Using TV and Radio as the independent variables results in a multiple linear regression model with R2=0.904. In other words, the model explains 90.4% of the variation in Sales. This makes the model an excellent predictor of Sales. When TV and Radio are used to predict Sales, the model coefficients are:
The default TV category for the model is High since there are coefficients for the other two TV categories, Medium and Low. Because the coefficients for the Medium and Low TV categories are negative, that means the average of sales is lower for Medium or Low TV categories compared to the High TV category when Radio is at the same level.
For example, the model predicts that a Low TV promotion is 152.0897 lower on average compared to a high TV promotion given the same Radio promotion. The coefficient for Radio is positive, confirming the positive linear relationship shown earlier during the exploratory data analysis. The p-value for all coefficients is 0.000, meaning all coefficients are statistically significant at p=0.05. The 95% confidence intervals for each coefficient should be reported when presenting results to stakeholders. For example, there is a 95% chance that the interval [−162.225,−141.954] contains the true parameter of the slope of βTVLow, which is the estimated difference in promotion sales when a Low TV promotion is chosen instead of a High TV promotion.

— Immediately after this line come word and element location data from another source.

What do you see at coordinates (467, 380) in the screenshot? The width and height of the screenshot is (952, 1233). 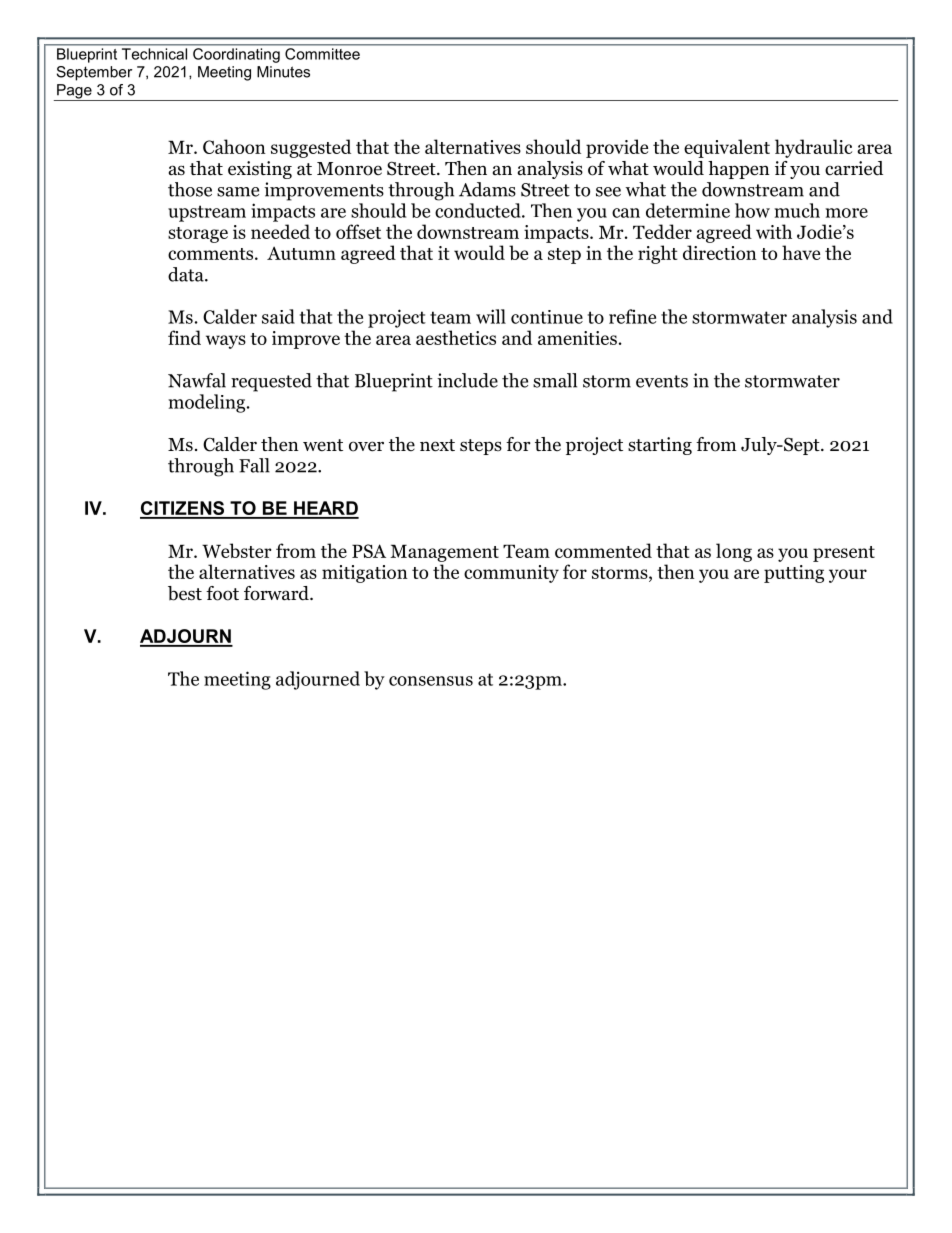 I see `include` at bounding box center [467, 380].
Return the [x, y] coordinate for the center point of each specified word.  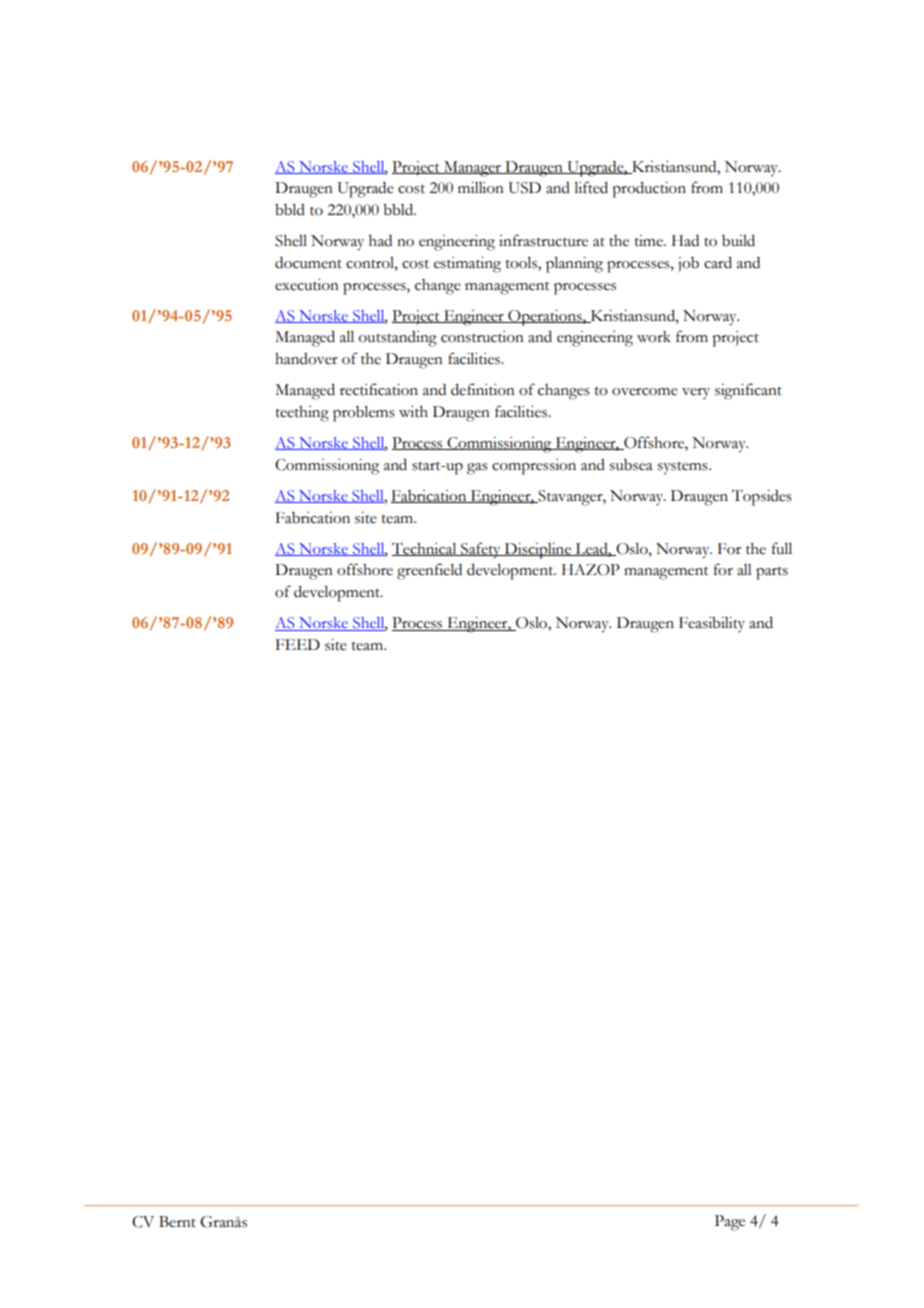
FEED [298, 644]
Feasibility [712, 624]
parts [772, 573]
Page [730, 1223]
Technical [425, 549]
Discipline [538, 551]
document [308, 263]
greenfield [429, 571]
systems [684, 468]
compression [534, 467]
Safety [481, 550]
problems [364, 414]
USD [525, 188]
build [738, 241]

According to the model, high TV promotional budgets result in significantly more sales than medium and low TV promotional budgets. High TV promotional budgets have a substantial positive influence on sales. The model estimates that switching from a high to medium TV promotional budget reduces sales by $73.4835 million (95% CI [−80.530,−66.437]), and switching from a high to low TV promotional budget reduces sales by $152.0897 million (95% CI [−162.225,−141.954]). The model also estimates that an increase of $1 million in the radio promotional budget will yield a $2.8864 million increase in sales (95% CI [2.460,3.312]).
Thus, it is recommended that the business allot a high promotional budget to TV when possible and invest in radio promotions to increase sales.